Assigned task: If a line in the entries includes "agent", show that line.

Information:
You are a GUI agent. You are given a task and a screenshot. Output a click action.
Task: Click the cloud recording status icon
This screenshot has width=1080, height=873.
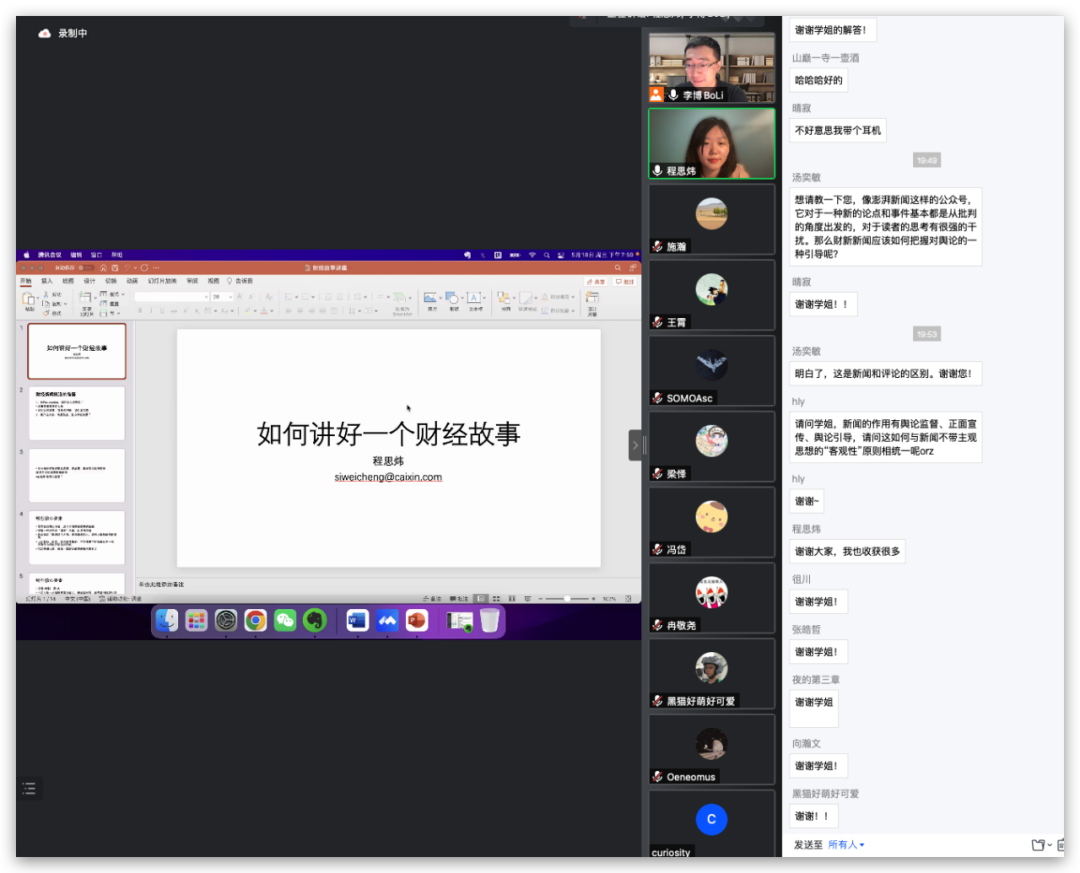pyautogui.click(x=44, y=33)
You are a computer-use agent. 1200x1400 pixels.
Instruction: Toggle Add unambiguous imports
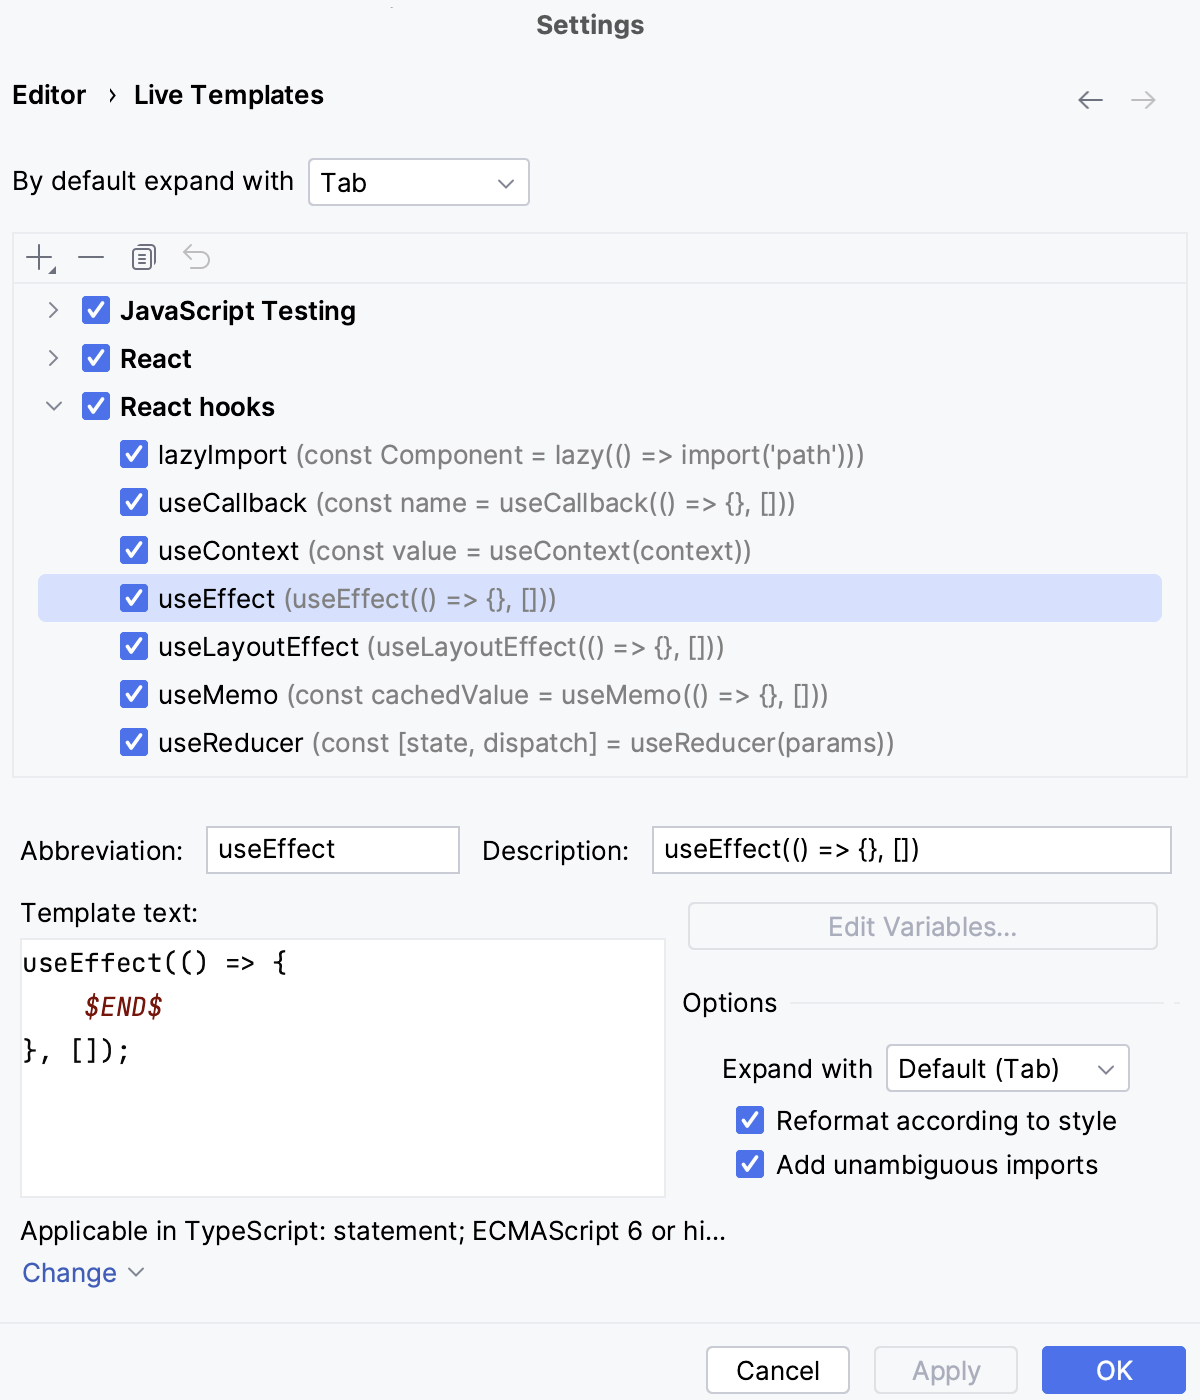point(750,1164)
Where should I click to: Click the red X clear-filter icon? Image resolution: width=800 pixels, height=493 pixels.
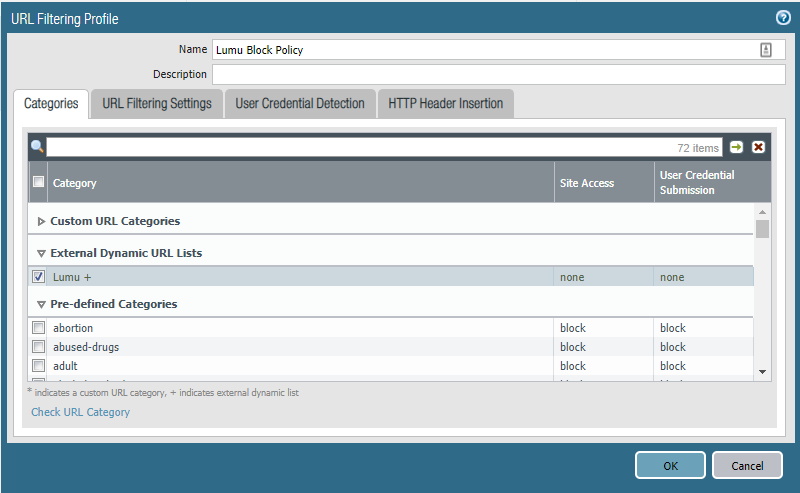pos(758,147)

Result:
You are a GUI agent. You are given a task and a screenshot. Output a click action.
You are a computer-use agent. 1200x1400 pixels.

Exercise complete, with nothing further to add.